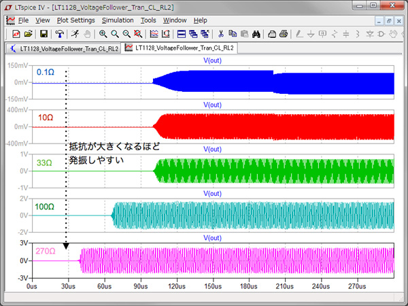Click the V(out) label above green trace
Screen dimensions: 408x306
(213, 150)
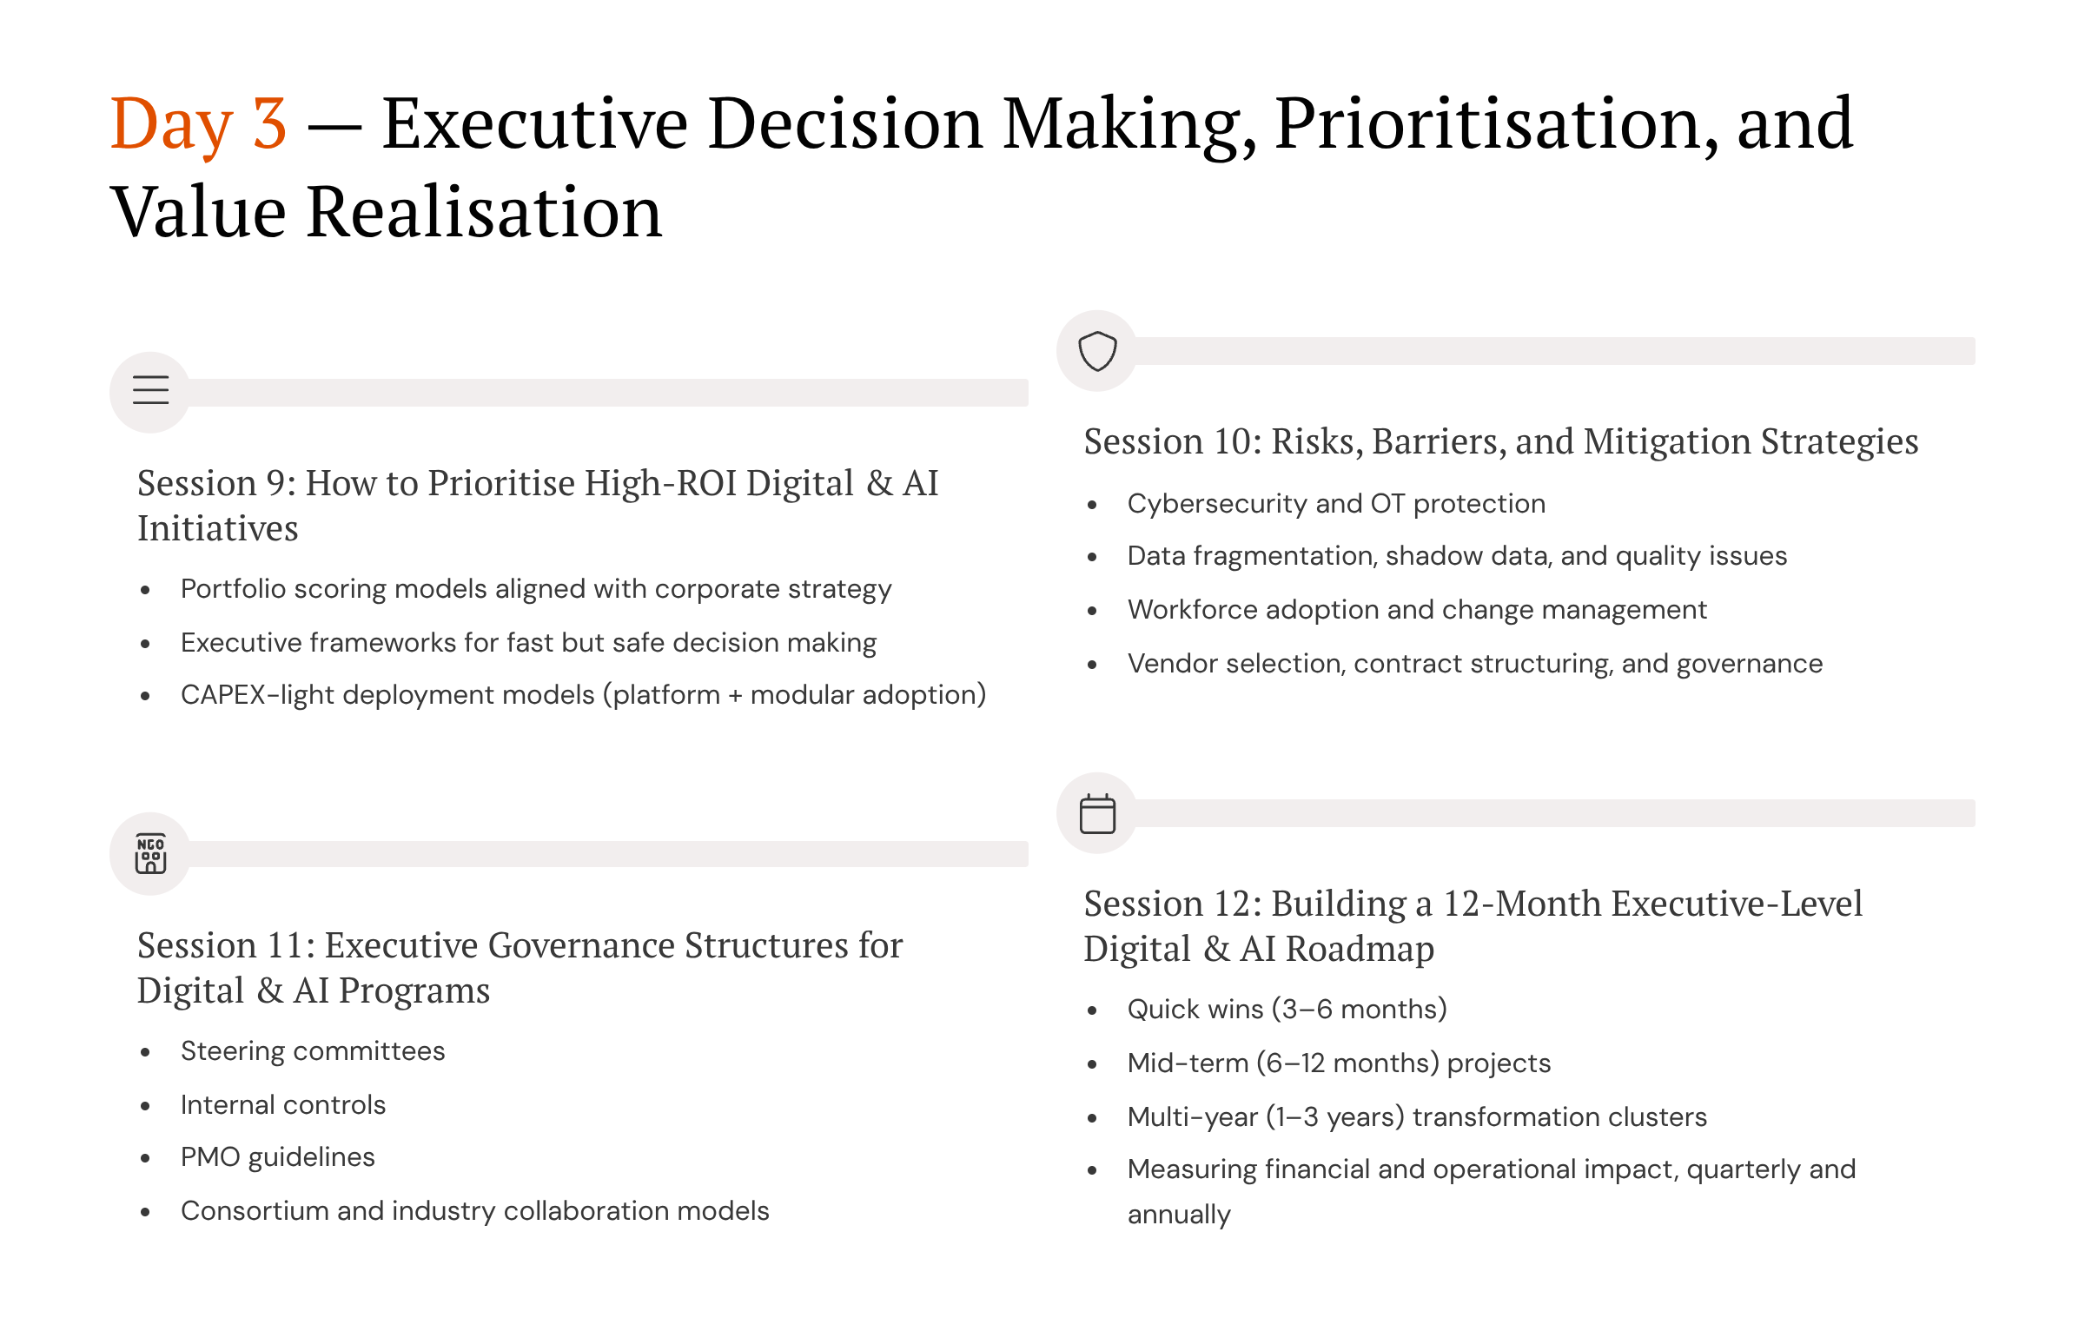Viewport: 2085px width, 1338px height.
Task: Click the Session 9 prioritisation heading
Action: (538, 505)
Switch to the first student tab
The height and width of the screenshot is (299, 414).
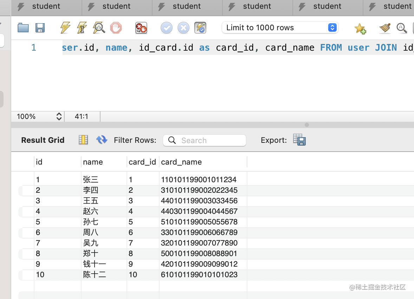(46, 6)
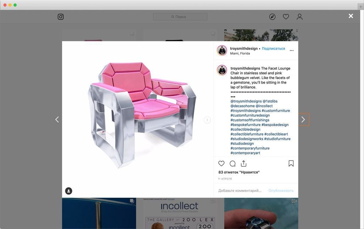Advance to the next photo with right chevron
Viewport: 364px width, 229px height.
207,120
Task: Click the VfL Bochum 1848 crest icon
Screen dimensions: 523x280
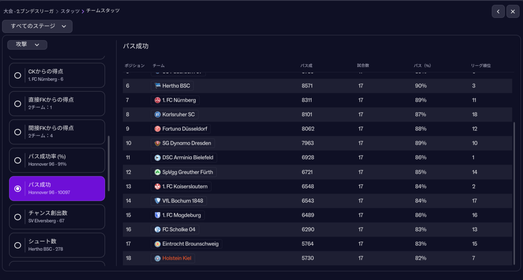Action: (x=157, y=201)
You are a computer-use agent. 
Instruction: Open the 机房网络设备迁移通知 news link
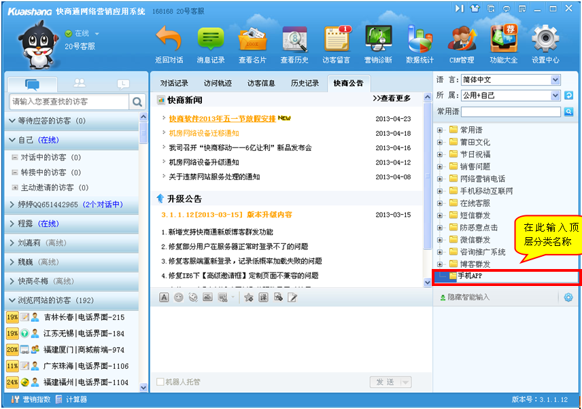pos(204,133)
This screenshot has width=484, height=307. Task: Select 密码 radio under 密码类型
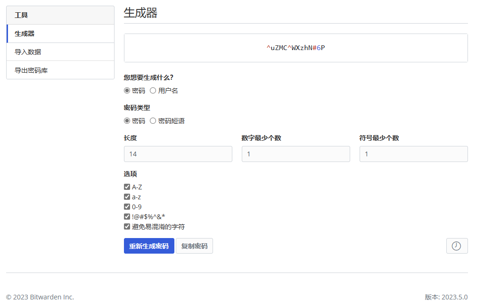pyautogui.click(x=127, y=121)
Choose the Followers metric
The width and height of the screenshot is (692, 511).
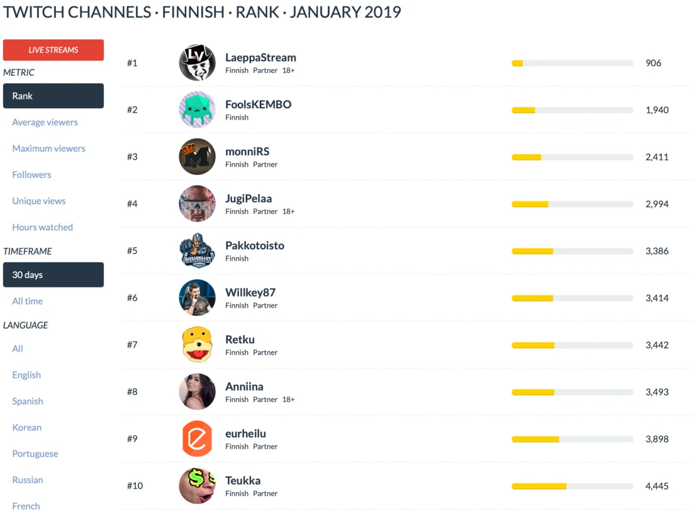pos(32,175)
....
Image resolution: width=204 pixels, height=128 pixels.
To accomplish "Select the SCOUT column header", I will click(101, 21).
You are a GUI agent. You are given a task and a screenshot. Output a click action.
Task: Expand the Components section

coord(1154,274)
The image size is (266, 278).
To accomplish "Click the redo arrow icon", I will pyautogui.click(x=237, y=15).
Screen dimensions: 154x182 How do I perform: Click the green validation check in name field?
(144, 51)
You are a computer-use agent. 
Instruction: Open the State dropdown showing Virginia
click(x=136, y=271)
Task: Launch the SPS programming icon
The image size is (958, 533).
....
**PROBLEM**
Among the entries above, find the line with "Task: Launch the SPS programming icon" and the line with "The image size is (958, 533)."; give again exactly these two lines and all lines between them.

**EXERCISE OUTPUT**
Task: Launch the SPS programming icon
The image size is (958, 533).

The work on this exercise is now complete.